Maybe not the best example here: The Blue Jays are fleeing Sahlen Field the first chance they get. And there’s always another option: spending one last season at the Coliseum. But we are a long, long ways from there.
Meanwhile, the A’s are planning a fourth trip to Vegas to discuss ballpark possibilities on July 21-22–not so coincidentally, right after a non-binding vote on a proposed Howard Terminal waterfront ballpark from the City Council. It looks like the focus for the Athletics is shifting to suburban Henderson, where two sites are in the team’s sights, per the Review-Journal: a site near the Galleria at Sunset mall just off U.S. Highway 95, and the other is near the M Resort around St. Rose Parkway and Las Vegas Boulevard, just off Interstate 15..

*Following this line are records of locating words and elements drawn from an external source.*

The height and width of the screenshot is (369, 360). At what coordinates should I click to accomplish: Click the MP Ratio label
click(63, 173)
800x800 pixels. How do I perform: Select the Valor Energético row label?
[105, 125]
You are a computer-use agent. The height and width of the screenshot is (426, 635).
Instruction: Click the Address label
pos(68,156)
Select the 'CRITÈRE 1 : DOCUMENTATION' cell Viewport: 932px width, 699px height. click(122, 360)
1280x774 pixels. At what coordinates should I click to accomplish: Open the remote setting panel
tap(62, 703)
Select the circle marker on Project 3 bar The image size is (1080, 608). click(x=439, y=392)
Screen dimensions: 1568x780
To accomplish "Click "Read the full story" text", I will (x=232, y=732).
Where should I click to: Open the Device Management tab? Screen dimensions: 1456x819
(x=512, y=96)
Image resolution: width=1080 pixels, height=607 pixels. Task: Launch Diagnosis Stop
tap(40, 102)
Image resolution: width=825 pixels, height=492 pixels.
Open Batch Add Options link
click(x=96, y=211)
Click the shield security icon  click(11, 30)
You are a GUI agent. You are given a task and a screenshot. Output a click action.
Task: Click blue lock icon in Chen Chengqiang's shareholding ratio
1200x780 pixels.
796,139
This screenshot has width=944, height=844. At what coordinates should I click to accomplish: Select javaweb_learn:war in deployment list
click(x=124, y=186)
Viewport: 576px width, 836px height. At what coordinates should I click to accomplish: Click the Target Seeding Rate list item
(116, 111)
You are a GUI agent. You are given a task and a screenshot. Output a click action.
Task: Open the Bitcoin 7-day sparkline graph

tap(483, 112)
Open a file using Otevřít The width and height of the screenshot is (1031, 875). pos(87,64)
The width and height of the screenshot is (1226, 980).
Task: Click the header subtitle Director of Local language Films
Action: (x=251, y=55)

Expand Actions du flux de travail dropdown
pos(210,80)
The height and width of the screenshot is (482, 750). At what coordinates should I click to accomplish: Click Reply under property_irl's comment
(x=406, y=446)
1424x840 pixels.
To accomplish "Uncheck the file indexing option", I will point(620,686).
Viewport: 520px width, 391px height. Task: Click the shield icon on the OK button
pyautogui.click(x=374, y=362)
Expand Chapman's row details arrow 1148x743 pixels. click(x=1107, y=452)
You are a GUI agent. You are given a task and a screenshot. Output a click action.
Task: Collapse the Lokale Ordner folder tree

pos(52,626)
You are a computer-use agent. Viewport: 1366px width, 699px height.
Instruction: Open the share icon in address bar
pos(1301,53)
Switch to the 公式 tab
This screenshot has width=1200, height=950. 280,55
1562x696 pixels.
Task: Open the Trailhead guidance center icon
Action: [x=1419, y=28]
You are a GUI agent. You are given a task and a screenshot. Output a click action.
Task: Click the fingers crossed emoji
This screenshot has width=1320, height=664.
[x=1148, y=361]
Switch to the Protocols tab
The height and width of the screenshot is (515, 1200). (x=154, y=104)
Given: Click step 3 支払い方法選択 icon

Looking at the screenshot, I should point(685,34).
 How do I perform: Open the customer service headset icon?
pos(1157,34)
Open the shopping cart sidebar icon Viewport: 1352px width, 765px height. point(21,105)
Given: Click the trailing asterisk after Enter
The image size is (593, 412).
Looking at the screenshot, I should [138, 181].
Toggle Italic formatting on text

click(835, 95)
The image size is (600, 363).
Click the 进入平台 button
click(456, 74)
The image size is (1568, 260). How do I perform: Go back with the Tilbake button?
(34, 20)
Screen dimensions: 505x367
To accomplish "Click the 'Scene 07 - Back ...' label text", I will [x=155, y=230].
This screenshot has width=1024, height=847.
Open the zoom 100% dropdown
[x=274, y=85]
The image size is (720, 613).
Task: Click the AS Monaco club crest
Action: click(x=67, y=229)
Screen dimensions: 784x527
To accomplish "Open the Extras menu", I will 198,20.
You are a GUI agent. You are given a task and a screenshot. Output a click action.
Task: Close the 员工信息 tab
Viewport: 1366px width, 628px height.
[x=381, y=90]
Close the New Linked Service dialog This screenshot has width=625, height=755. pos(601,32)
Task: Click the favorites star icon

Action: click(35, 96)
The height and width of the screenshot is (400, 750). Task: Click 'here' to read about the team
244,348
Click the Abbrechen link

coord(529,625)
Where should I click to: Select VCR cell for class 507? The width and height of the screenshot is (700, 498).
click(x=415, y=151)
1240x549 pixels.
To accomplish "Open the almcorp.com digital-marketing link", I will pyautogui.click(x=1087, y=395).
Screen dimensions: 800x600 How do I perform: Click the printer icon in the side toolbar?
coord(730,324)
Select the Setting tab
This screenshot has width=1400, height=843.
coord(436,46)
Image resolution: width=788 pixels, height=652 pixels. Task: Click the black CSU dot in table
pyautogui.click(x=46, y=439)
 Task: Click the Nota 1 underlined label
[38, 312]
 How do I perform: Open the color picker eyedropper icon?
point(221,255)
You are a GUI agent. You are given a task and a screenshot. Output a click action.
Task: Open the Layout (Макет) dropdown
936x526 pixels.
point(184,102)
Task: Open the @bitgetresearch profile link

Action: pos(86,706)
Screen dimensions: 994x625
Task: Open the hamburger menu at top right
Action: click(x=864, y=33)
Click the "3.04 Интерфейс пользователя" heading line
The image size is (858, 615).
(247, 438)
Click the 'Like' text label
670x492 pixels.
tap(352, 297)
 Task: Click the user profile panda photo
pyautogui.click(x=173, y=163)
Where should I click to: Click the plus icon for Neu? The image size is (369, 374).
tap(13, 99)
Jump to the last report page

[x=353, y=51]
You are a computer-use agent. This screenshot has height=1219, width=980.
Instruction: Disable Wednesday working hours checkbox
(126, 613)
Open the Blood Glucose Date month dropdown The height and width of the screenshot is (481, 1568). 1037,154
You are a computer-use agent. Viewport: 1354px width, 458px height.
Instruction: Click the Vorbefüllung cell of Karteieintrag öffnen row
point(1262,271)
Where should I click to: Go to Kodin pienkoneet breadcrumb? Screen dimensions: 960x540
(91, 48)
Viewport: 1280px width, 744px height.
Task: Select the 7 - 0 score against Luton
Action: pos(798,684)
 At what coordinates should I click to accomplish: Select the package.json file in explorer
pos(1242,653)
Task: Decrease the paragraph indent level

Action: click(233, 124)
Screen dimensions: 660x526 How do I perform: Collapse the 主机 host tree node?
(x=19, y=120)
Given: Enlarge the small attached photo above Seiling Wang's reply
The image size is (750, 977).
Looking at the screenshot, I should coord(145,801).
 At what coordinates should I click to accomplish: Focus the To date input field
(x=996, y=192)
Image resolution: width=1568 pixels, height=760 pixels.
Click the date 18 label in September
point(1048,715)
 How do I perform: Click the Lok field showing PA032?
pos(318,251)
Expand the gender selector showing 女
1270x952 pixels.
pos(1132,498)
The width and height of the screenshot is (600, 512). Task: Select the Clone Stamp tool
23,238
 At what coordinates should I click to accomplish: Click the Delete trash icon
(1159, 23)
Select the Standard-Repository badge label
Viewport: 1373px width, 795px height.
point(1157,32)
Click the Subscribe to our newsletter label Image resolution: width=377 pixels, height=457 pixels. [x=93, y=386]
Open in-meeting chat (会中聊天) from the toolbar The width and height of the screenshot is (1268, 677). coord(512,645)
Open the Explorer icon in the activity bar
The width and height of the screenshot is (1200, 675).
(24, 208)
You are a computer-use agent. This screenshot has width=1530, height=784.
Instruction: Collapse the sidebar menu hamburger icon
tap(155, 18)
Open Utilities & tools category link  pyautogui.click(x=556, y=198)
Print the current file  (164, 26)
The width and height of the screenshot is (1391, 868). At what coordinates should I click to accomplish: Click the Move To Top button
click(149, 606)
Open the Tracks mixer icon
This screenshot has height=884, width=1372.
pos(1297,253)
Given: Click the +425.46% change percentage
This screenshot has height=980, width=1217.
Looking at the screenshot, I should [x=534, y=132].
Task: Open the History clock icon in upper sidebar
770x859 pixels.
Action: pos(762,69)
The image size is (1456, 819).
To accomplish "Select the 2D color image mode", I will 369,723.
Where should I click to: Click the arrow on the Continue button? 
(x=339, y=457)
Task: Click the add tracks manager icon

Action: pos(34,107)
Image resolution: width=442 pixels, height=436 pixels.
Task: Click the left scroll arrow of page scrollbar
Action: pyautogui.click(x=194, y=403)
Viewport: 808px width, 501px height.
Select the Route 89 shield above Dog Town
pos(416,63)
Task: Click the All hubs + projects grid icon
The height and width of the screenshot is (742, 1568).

Henderson has indeed worked to attract sports teams to the area, including a new arena for the Vegas Silver Knights AHL team and the Las Vegas Raiders training facility. But neither is close to the scale of what a billion-dollar ballpark would entail, and Henderson is a little off the beaten path when it comes to the Vegas metropolitan area. That begs the question: who do the A’s expect to attend games? If it’s locals, Henderson isn’t the most affluent part of the Vegas market. If it is tourists, good luck attracting fans that far off the Strip. But as far as meetings with heavyweights like Las Vegas Mayor Carolyn Goodman, high-ranking reps from the Las Vegas Convention and Visitors Authority, or business leaders with the local casino heavyweights like Caesars, MGM Resorts or Las Vegas Sands Corporation…they aren’t on the agenda.